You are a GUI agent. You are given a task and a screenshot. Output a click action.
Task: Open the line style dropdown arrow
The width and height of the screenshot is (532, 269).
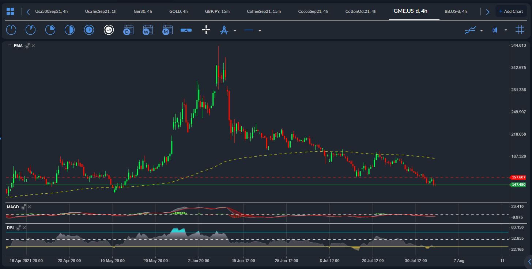tap(260, 31)
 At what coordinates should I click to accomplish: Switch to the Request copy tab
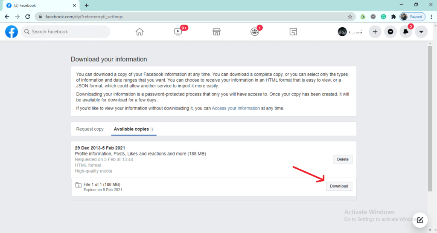click(90, 129)
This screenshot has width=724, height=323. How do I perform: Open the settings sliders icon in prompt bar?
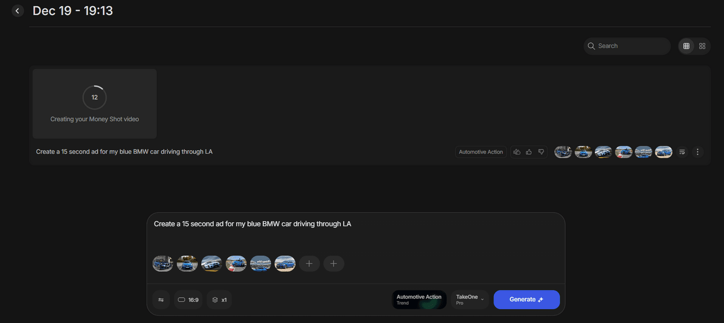pos(161,300)
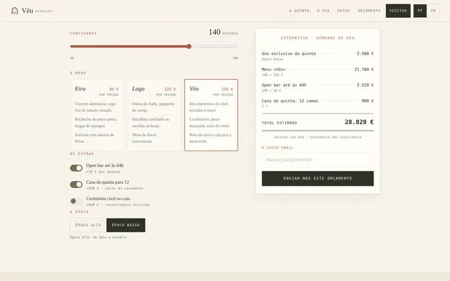Disable Casa da quinta para 12 switch

click(x=76, y=184)

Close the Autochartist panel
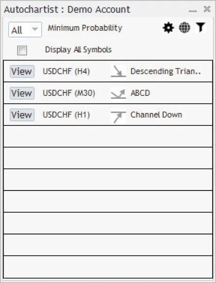tap(207, 9)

|---|

- **WHAT YOU SHOULD DO**
Only the text is to be copied: please reproduce the records exactly and drop the pictures.

- **ANSWER TO THE EXERCISE**
You are a GUI agent. You are given a task and a screenshot. Output a click action.
Task: Open the line style dropdown arrow
The width and height of the screenshot is (532, 269).
tap(260, 31)
 At what coordinates should I click to accomplish: Switch to the Request copy tab
click(90, 129)
This screenshot has width=724, height=323. How do I perform: Open the settings sliders icon in prompt bar?
pos(161,300)
Disable Casa da quinta para 12 switch

click(x=76, y=184)

Close the Autochartist panel
tap(207, 9)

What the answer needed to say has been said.